Q&A: Nancy Pearl on travel writing and books to go
SEATTLE — Nancy Pearl's fans know her by her voice. Last week I waited in line for espresso with America's favorite librarian; when Pearl ordered coffee, the woman next to us swiveled left and lasered in on Pearl's warm, low-pitched voice.
"Are you ... that NPR lady?" said Pearl's admirer — she'd know that voice anywhere.
Seattle-based Pearl reviews books for National Public Radio, travels the world talking about books and writes her own. Her latest is "Book Lust to Go — Recommended Reading for Travelers, Vagabonds, and Dreamers" (Sasquatch, $16.95). I asked her about travel, great travel writers and her own reading habits.
Q: In "Book Lust to Go," you say you hate to travel, but you seem to spend a lot of time doing just that.
A: Since I left the (Seattle Public) library in 2004, I have spent a lot of time traveling. For someone as anxious as I am, traveling is hard. I get homesick for Seattle and my house.
I've had some great times. Two or three years ago I went to Estonia for a State Department cultural program. They had scheduled a five-hour book talk at the Estonian National Library. Five hours! That was because every word was translated (into Estonian). Then I went to Narva, a town in Estonia near the Russian border. A high school student translated what I said into Russian. At the end she said, "I looked you up on the Internet. Can I hug you?"

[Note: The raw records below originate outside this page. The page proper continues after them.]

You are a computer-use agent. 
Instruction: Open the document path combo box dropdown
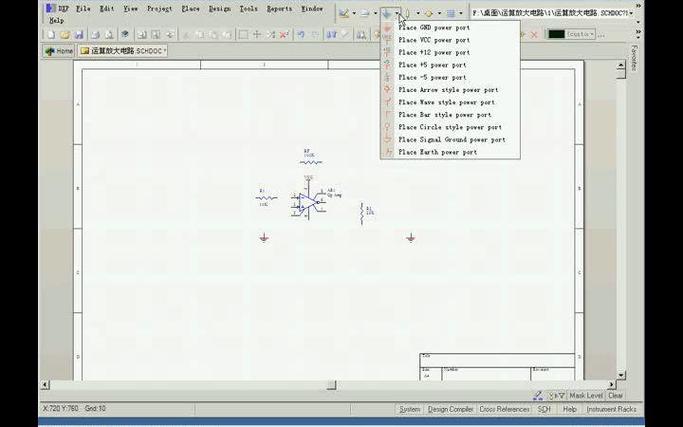(x=631, y=14)
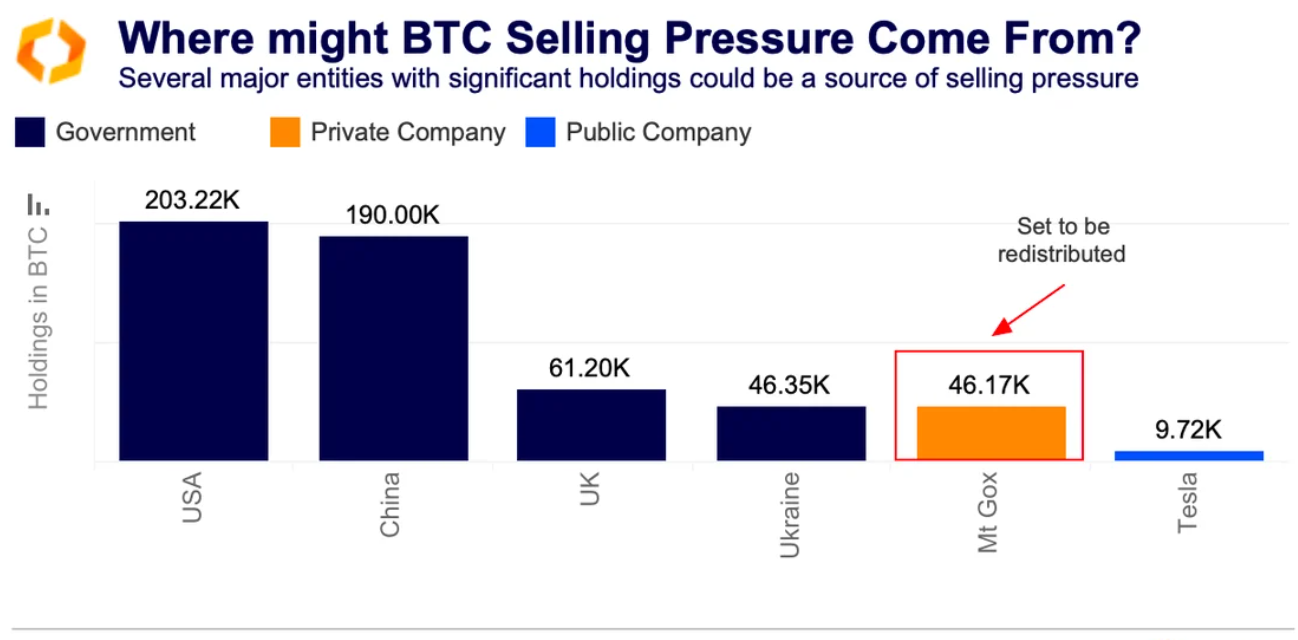Select the China bar in the chart
Screen dimensions: 1298x640
pos(393,348)
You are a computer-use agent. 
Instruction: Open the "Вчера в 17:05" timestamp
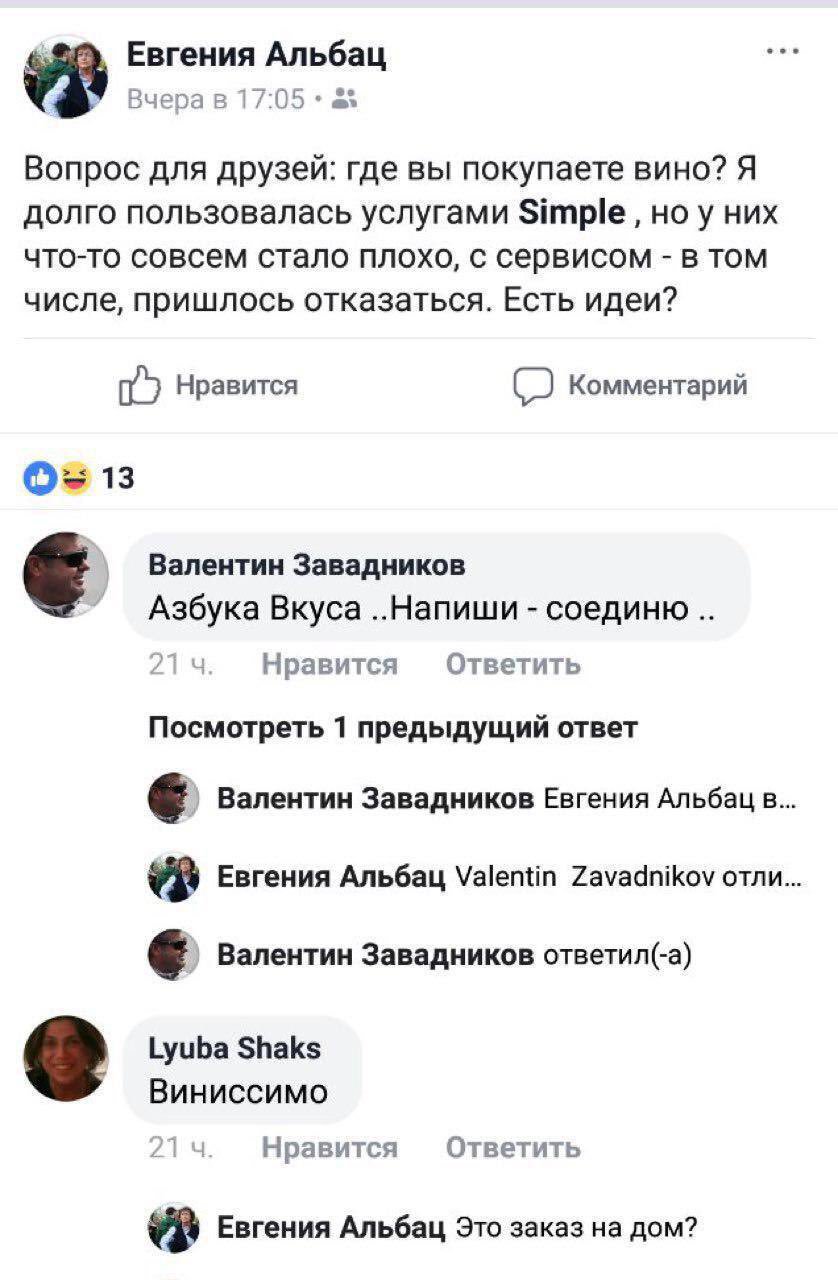(215, 98)
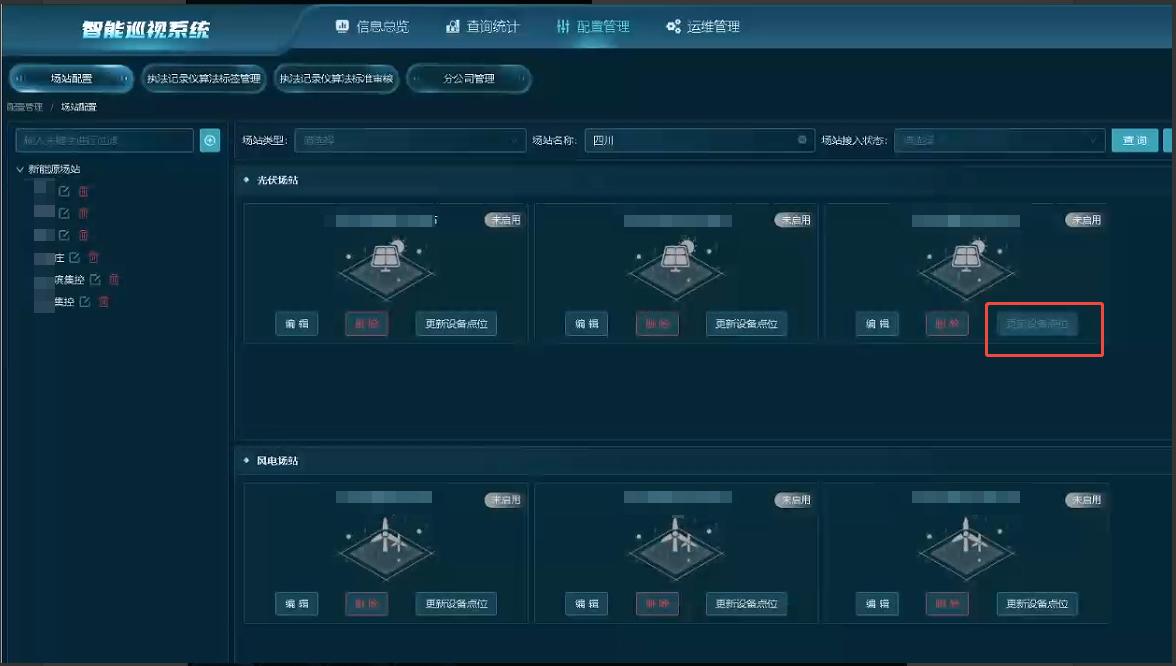Screen dimensions: 1176x666
Task: Click red trash icon of first tree item
Action: 84,191
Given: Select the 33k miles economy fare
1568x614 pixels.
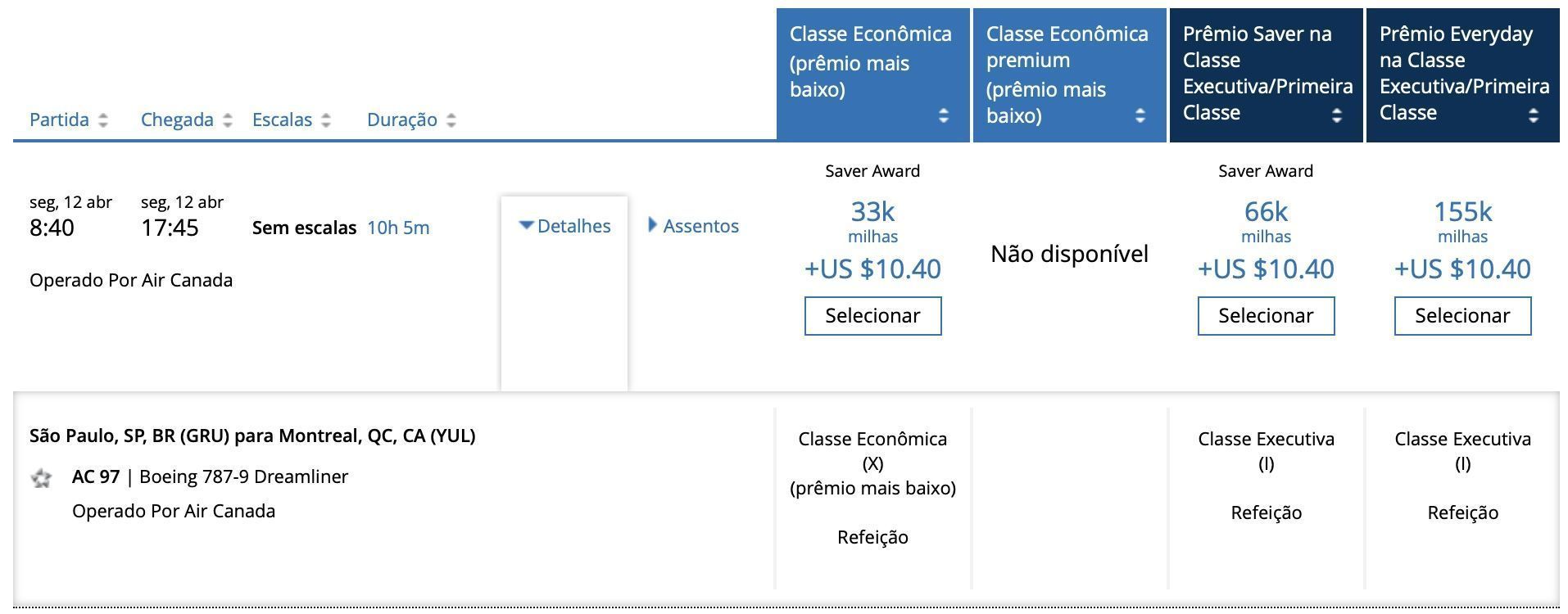Looking at the screenshot, I should pos(872,316).
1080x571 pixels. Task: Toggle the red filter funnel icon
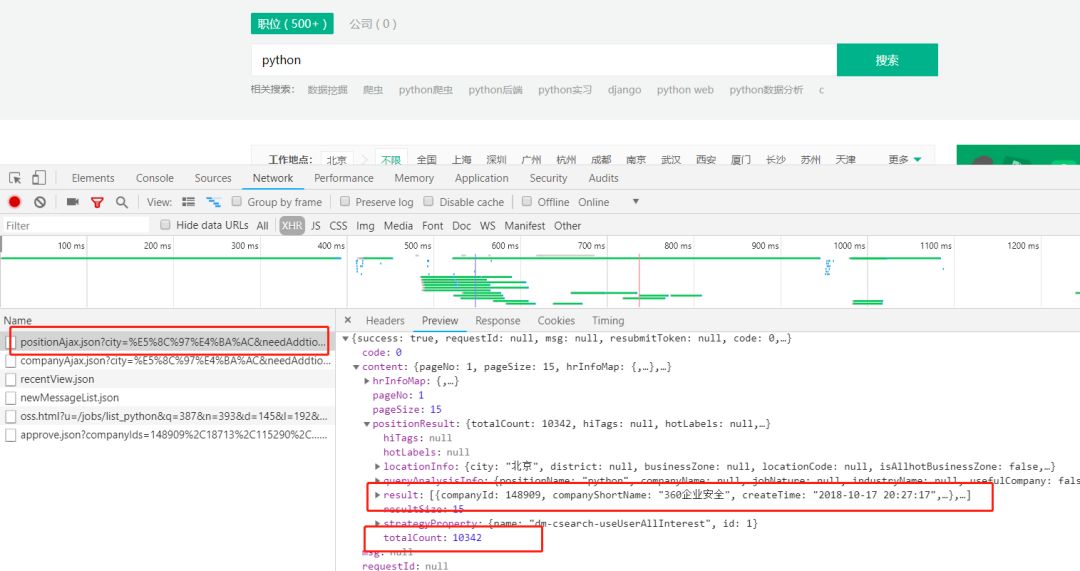pos(97,202)
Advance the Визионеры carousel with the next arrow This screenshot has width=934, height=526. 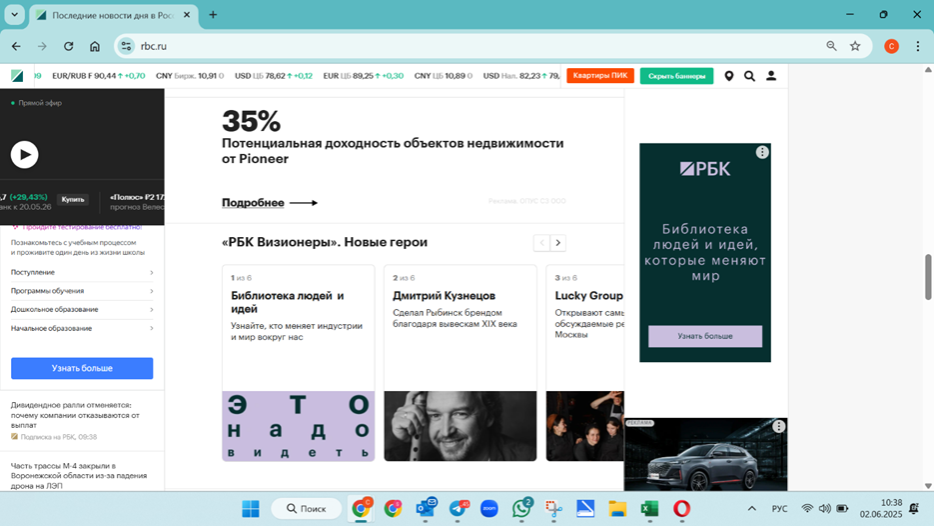[558, 243]
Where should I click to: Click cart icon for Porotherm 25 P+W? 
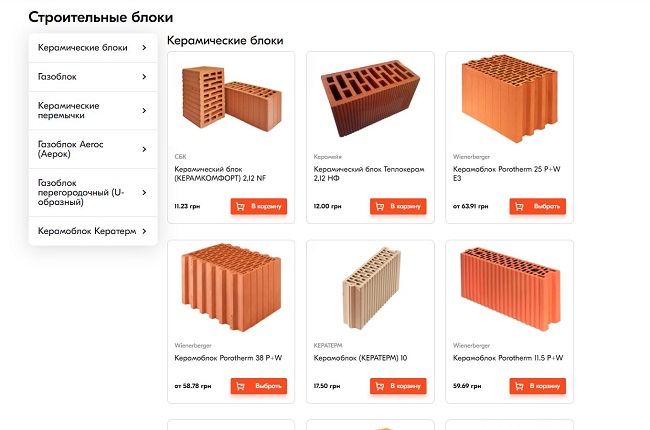pyautogui.click(x=519, y=207)
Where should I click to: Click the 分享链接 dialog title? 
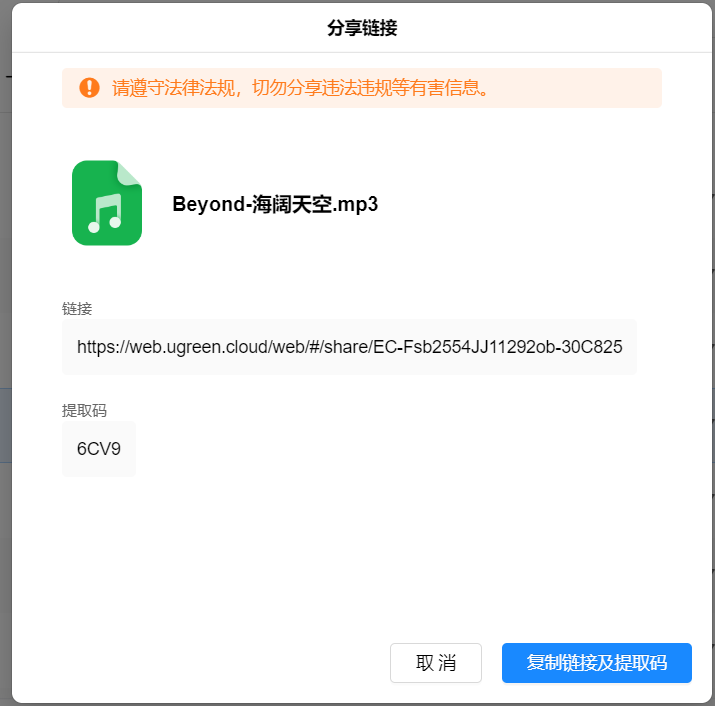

Just this fall I've been to the Twin Cities; Milwaukee; Westport, Conn.; New York City. I'm going to Memphis Sunday, will fly home on Tuesday. It's just that these books are so good — I just want people to have the opportunity to hold them in their hands and read them. "Book Lust to Go" is a book for browsers, about books that have a sense of "thereness."
Q: When you travel, do you lug all your books around, or do you use an e-reader?
A: I carry many, many books with me. Mostly mass market paperbacks and galleys (advance reader copies in paperback). I have an iPad ... I could see downloading them — reading on the plane that way could be good. But a lot of books I'm interested in are out of print (and not available for download). Sometimes I listen to audiobooks.
Q: Who are some great practitioners of the travel narrative?
A: Michael Mewshaw and his book "Between Terror and Tourism: An Overland Journey Across North Africa." I had given up reading Paul Theroux because he's so cranky, but "Dark Star Safari: Overland from Cairo to Cape Town" was great. Eric Newby's "A Short Walk in the Hindu Kush" (ironically titled — the walk is not short). Colin Thubron ("Shadow of the Silk Road"; "In Siberia"). Peter Fleming ("Brazilian Adventure"), who was the brother of Ian Fleming.
Q: What makes a great travel writer?
A: They are able to go with the flow. They don't mind that it's a bad hotel room or that they've missed their plane — they just take it all in. Michael Mewshaw had a great quote about travel: "The pleasure of being where I had never been before, doing what I had never done, bound for who knew what — I found it all thrilling. I always have."